#### [Extrait à lire]
^^^^^^^^

Mais cette semaine nos dirigeants se tournent fiévreusement vers Abbas, lui tressant la couronne de seul dirigeant véritable du peuple palestinien, exigeant qu’il joue un rôle majeur dans les négociations de cessez-le-feu. Tous les commentateurs israéliens ont déclaré que l’une des grandes réalisations de la guerre était la création d’un bloc comprenant Israël, l’Égypte, l’Arabie Saoudite, les Émirats du Golfe et Abbas. Le “non-partenaire” d’hier est maintenant un allié sûr.
L’ennui c’est que beaucoup de Palestiniens méprisent maintenant Abbas, manifestant de l’admiration pour le Hamas, le brillant symbole de l’honneur arabe. Dans la culture arabe, l’honneur joue un rôle bien plus important qu’en Europe.
En ce moment, les experts israéliens en matière de sécurité regardent avec une inquiétude croissante la situation en Cisjordanie. Les jeunes – et pas seulement les jeunes – semblent prêts pour une troisième intifada. Déjà l’armée tire à balles réelles sur les manifestants à Qalandia, Jérusalem, Bethléem et autres lieux. Le nombre de morts et de blessés en Cisjordanie augmente. Pour nos généraux, c’est là une raison de plus pour un cessez-le-feu rapide à Gaza.
DES CESSEZ-LE-FEU INTERVIENNENT entre des gens qui se tirent dessus. C’est-à-dire Israël et le Hamas. Hélas, il n’y a pas d’autre solution.
Que veut le Hamas ? À la différence de notre bord, le Hamas n’a pas changé son objectif : la levée du blocus de la bande de Gaza.
Cela peut signifier beaucoup de choses. Le maximum : l’ouverture des passages vers Israël, la réparation et la réouverture de l’aéroport détruit de Dahaniyah au sud de la Bande, la construction d’un port de mer à Gaza (à la place du petit embarcadère actuel pour la pêche), l’autorisation pour les pêcheurs de Gaza de s’éloigner davantage de la côte.
(Après Oslo, Shimon Peres fantasmait sur un grand port à Gaza, desservant l’ensemble du Moyen Orient, qui ferait de Gaza un second Singapour.)

^^^^^^^^

#### [Données présentées]
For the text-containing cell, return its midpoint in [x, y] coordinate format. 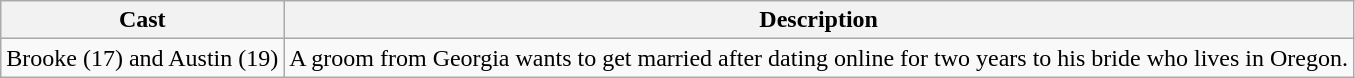
Brooke (17) and Austin (19) [142, 58]
Description [819, 20]
Cast [142, 20]
A groom from Georgia wants to get married after dating online for two years to his bride who lives in Oregon. [819, 58]
Return the (X, Y) coordinate for the center point of the cell that contains the specified text.  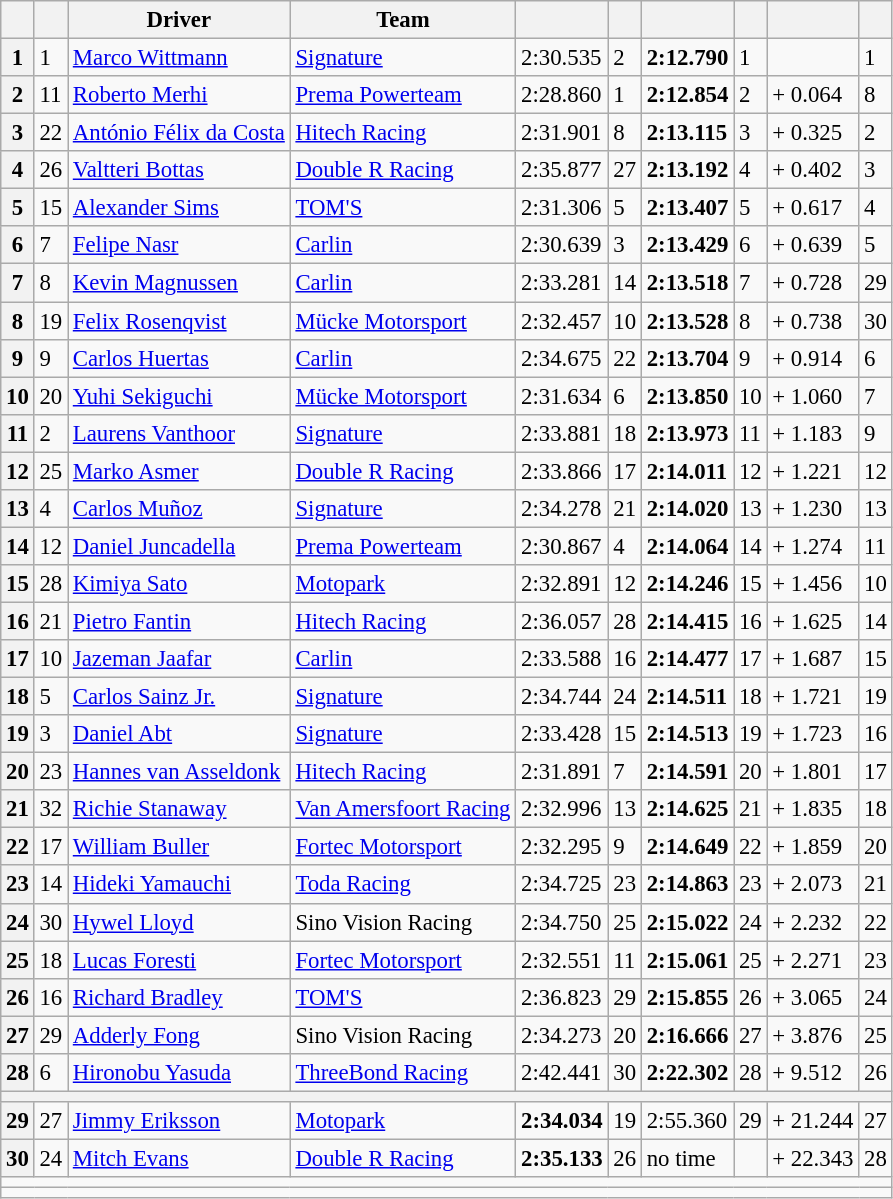
2:33.866 (562, 471)
+ 3.876 (813, 1035)
+ 1.801 (813, 772)
Toda Racing (403, 885)
2:12.854 (687, 95)
Van Amersfoort Racing (403, 809)
2:16.666 (687, 1035)
2:22.302 (687, 1073)
2:30.639 (562, 245)
+ 21.244 (813, 1121)
2:13.528 (687, 321)
+ 1.183 (813, 433)
+ 1.835 (813, 809)
Carlos Muñoz (180, 509)
Daniel Abt (180, 734)
+ 22.343 (813, 1158)
Adderly Fong (180, 1035)
2:14.246 (687, 584)
2:15.855 (687, 997)
+ 1.230 (813, 509)
2:14.020 (687, 509)
+ 1.060 (813, 396)
2:14.513 (687, 734)
2:55.360 (687, 1121)
2:13.192 (687, 170)
+ 0.402 (813, 170)
Yuhi Sekiguchi (180, 396)
2:42.441 (562, 1073)
2:15.022 (687, 922)
2:32.551 (562, 960)
Laurens Vanthoor (180, 433)
+ 1.859 (813, 847)
2:34.273 (562, 1035)
+ 0.064 (813, 95)
2:14.011 (687, 471)
2:14.863 (687, 885)
+ 0.914 (813, 358)
+ 0.728 (813, 283)
+ 3.065 (813, 997)
2:14.591 (687, 772)
Richard Bradley (180, 997)
Hannes van Asseldonk (180, 772)
+ 1.625 (813, 621)
2:34.725 (562, 885)
Driver (180, 20)
ThreeBond Racing (403, 1073)
2:34.034 (562, 1121)
Carlos Sainz Jr. (180, 697)
+ 1.274 (813, 546)
2:14.415 (687, 621)
2:32.891 (562, 584)
2:32.295 (562, 847)
2:31.891 (562, 772)
2:33.281 (562, 283)
2:28.860 (562, 95)
Richie Stanaway (180, 809)
Alexander Sims (180, 208)
2:36.057 (562, 621)
2:33.428 (562, 734)
+ 1.221 (813, 471)
2:13.704 (687, 358)
Kimiya Sato (180, 584)
2:35.877 (562, 170)
+ 2.232 (813, 922)
Kevin Magnussen (180, 283)
2:30.867 (562, 546)
2:12.790 (687, 58)
2:30.535 (562, 58)
Carlos Huertas (180, 358)
Mitch Evans (180, 1158)
2:34.278 (562, 509)
+ 9.512 (813, 1073)
Lucas Foresti (180, 960)
2:34.750 (562, 922)
2:32.457 (562, 321)
2:31.901 (562, 133)
Daniel Juncadella (180, 546)
+ 0.617 (813, 208)
Felix Rosenqvist (180, 321)
+ 2.073 (813, 885)
2:14.511 (687, 697)
2:34.675 (562, 358)
2:13.973 (687, 433)
2:36.823 (562, 997)
António Félix da Costa (180, 133)
no time (687, 1158)
William Buller (180, 847)
+ 0.325 (813, 133)
2:31.634 (562, 396)
Hywel Lloyd (180, 922)
32 (50, 809)
+ 0.639 (813, 245)
Jazeman Jaafar (180, 659)
+ 0.738 (813, 321)
Hideki Yamauchi (180, 885)
2:13.115 (687, 133)
+ 1.687 (813, 659)
Team (403, 20)
2:14.477 (687, 659)
2:33.881 (562, 433)
2:32.996 (562, 809)
Jimmy Eriksson (180, 1121)
Hironobu Yasuda (180, 1073)
Pietro Fantin (180, 621)
Valtteri Bottas (180, 170)
+ 1.456 (813, 584)
Roberto Merhi (180, 95)
2:35.133 (562, 1158)
2:34.744 (562, 697)
+ 1.723 (813, 734)
Marko Asmer (180, 471)
2:31.306 (562, 208)
2:14.064 (687, 546)
Marco Wittmann (180, 58)
2:15.061 (687, 960)
2:14.649 (687, 847)
Felipe Nasr (180, 245)
2:33.588 (562, 659)
2:13.429 (687, 245)
2:13.850 (687, 396)
2:14.625 (687, 809)
+ 1.721 (813, 697)
2:13.518 (687, 283)
+ 2.271 (813, 960)
2:13.407 (687, 208)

^^^^^^^^

#### [Liste des tâches]
**1.** Pouvez-vous recopier le passage de l'extrait allant de « Cela peut signifier » jusqu'à « un second Singapour.) », en y remplaçant « Singapour » par « Hong Kong » ?
**2.** Pouvez-vous résumer l'extrait en deux phrases ?
**3.** Pouvez-vous poursuivre l'extrait sur le cessez-le-feu entre Israël et le Hamas à partir de l'endroit où il s'arrête ?

#### [Les réponses]
**1.**
Cela peut signifier beaucoup de choses. Le maximum : l’ouverture des passages vers Israël, la réparation et la réouverture de l’aéroport détruit de Dahaniyah au sud de la Bande, la construction d’un port de mer à Gaza (à la place du petit embarcadère actuel pour la pêche), l’autorisation pour les pêcheurs de Gaza de s’éloigner davantage de la côte.
(Après Oslo, Shimon Peres fantasmait sur un grand port à Gaza, desservant l’ensemble du Moyen Orient, qui ferait de Gaza un second Hong Kong.)

**2.** Les dirigeants israéliens présentent désormais Abbas comme le seul dirigeant véritable des Palestiniens et comme un allié sûr, alors que beaucoup de Palestiniens le méprisent, admirent le Hamas et semblent prêts pour une troisième intifada en Cisjordanie. Un cessez-le-feu doit se conclure entre Israël et le Hamas, dont l'objectif reste la levée du blocus de Gaza, ce qui peut aller jusqu'à l'ouverture des passages, la réouverture de l'aéroport de Dahaniyah et la construction d'un port.

**3.**
Le minimum serait d’ouvrir les passages israéliens à la libre circulation des produits dans les deux sens, permettant aussi aux Gazaouis d’aller en Cisjordanie et au-delà, de subvenir à leurs besoins par des exportations, un aspect que l’on évoque trop rarement.
En retour, Israël exigerait certainement un contrôle international pour prévenir la construction de nouveaux tunnels et la reconstitution du stock de roquettes.
Israël exigerait aussi un certain rôle pour Abbas et ses forces de sécurité, qui sont considérées par le Hamas (et pas seulement par lui) comme des collaborateurs d’Israël.
L’armée israélienne exigerait aussi que même après l’entrée en vigueur d’un cessez-le-feu, elle puisse achever la destruction de tous les tunnels connus avant de se retirer.
(Le Hamas exige aussi l’ouverture du passage vers l’Égypte – mais cela ne fait pas partie de la négociation avec Israël.)
S’IL Y avait eu des négociations directes, les choses auraient été plus faciles. Mais avec autant de médiateurs en concurrence les uns avec les autres, c’est difficile.
Mercredi dernier, Haaretz a révélé une information surprenante : le ministère israélien des Affaires étrangères – oui, le fief d’Avigdor Lieberman ! – propose de confier le problème aux Nations Unies. Qu’on les laisse proposer les conditions du cessez-le-feu.
Les Nations unies ? L’institution presque universellement méprisée en Israël ? Eh bien, comme l’exprime le dicton yiddish, “quand Dieu le veut, même un manche à balai peut tirer.”
En admettant qu’un cessez-le-feu soit obtenu (et pas seulement un cessez-le-feu humanitaire de courte durée qu’aucune des parties n’a l’intention de respecter), que se passerait-il alors ?
De sérieuses négociations de paix deviendront-elles possibles ? Abbas y participera-t-il comme représentant de tous les Palestiniens, y compris le Hamas ? Cette guerre sera-t-elle la dernière ou restera-t-elle simplement un nouvel épisode d’une chaine interminable de guerres ?
J’AI une idée folle.
La paix viendra et des producteurs de films feront des films sur cette guerre, aussi.
Une scène : des soldats israéliens découvrent un tunnel et y pénètrent pour le débarrasser d’ennemis. Au même moment des combattants du Hamas y entrent par l’autre extrémité, en route pour attaquer un kibboutz.
Les combattants se rencontrent au milieu, sous la clôture. Ils se voient les uns les autres dans la pénombre. Et alors, au lieu de tirer, ils se serrent la main.
Une idée folle ? Vraiment. Désolé.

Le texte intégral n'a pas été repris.